**Work instruction**
What you return should match every entry, character for character.

Stored records
☆ ☆ ☆

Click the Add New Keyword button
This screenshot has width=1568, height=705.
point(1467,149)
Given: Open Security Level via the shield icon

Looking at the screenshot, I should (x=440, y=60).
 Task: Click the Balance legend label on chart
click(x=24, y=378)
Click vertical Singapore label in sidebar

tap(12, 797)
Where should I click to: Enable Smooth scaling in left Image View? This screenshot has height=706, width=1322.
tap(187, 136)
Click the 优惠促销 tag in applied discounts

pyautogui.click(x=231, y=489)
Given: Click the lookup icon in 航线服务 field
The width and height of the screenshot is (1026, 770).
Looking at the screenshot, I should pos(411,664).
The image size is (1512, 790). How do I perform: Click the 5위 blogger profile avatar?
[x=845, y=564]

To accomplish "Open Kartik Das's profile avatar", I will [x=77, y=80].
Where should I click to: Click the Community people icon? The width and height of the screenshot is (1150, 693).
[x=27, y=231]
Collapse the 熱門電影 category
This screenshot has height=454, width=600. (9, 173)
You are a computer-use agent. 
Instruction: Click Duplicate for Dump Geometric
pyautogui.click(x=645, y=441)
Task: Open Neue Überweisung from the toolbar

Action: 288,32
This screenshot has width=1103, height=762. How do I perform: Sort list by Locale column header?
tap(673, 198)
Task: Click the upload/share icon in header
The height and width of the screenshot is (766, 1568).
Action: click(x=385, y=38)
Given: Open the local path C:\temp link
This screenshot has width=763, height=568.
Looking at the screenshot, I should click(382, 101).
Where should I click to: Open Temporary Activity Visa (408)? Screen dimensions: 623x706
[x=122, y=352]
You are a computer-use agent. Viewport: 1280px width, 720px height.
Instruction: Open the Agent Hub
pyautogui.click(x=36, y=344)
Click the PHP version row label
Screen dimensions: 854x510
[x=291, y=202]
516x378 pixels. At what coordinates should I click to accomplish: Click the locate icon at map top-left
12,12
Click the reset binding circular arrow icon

☆ ☆ ☆

**Response**
Click the Add New Keyword button
This screenshot has width=1568, height=705.
point(1467,149)
Given: Open Security Level via the shield icon

Looking at the screenshot, I should (x=440, y=60).
 Task: Click the Balance legend label on chart
click(x=24, y=378)
Click vertical Singapore label in sidebar

tap(12, 797)
Where should I click to: Enable Smooth scaling in left Image View? This screenshot has height=706, width=1322.
tap(187, 136)
Click the 优惠促销 tag in applied discounts

pyautogui.click(x=231, y=489)
Given: Click the lookup icon in 航线服务 field
The width and height of the screenshot is (1026, 770).
Looking at the screenshot, I should pos(411,664).
The image size is (1512, 790). How do I perform: Click the 5위 blogger profile avatar?
[x=845, y=564]

To accomplish "Open Kartik Das's profile avatar", I will [x=77, y=80].
Where should I click to: Click the Community people icon? The width and height of the screenshot is (1150, 693).
[x=27, y=231]
Collapse the 熱門電影 category
This screenshot has height=454, width=600. (9, 173)
You are a computer-use agent. 
Instruction: Click Duplicate for Dump Geometric
pyautogui.click(x=645, y=441)
Task: Open Neue Überweisung from the toolbar

Action: 288,32
This screenshot has width=1103, height=762. How do I perform: Sort list by Locale column header?
tap(673, 198)
Task: Click the upload/share icon in header
The height and width of the screenshot is (766, 1568).
Action: click(x=385, y=38)
Given: Open the local path C:\temp link
This screenshot has width=763, height=568.
Looking at the screenshot, I should click(382, 101).
Where should I click to: Open Temporary Activity Visa (408)? Screen dimensions: 623x706
[x=122, y=352]
You are a computer-use agent. Viewport: 1280px width, 720px height.
Instruction: Open the Agent Hub
pyautogui.click(x=36, y=344)
Click the PHP version row label
Screen dimensions: 854x510
[x=291, y=202]
516x378 pixels. At what coordinates should I click to accomplish: Click the locate icon at map top-left
12,12
Click the reset binding circular arrow icon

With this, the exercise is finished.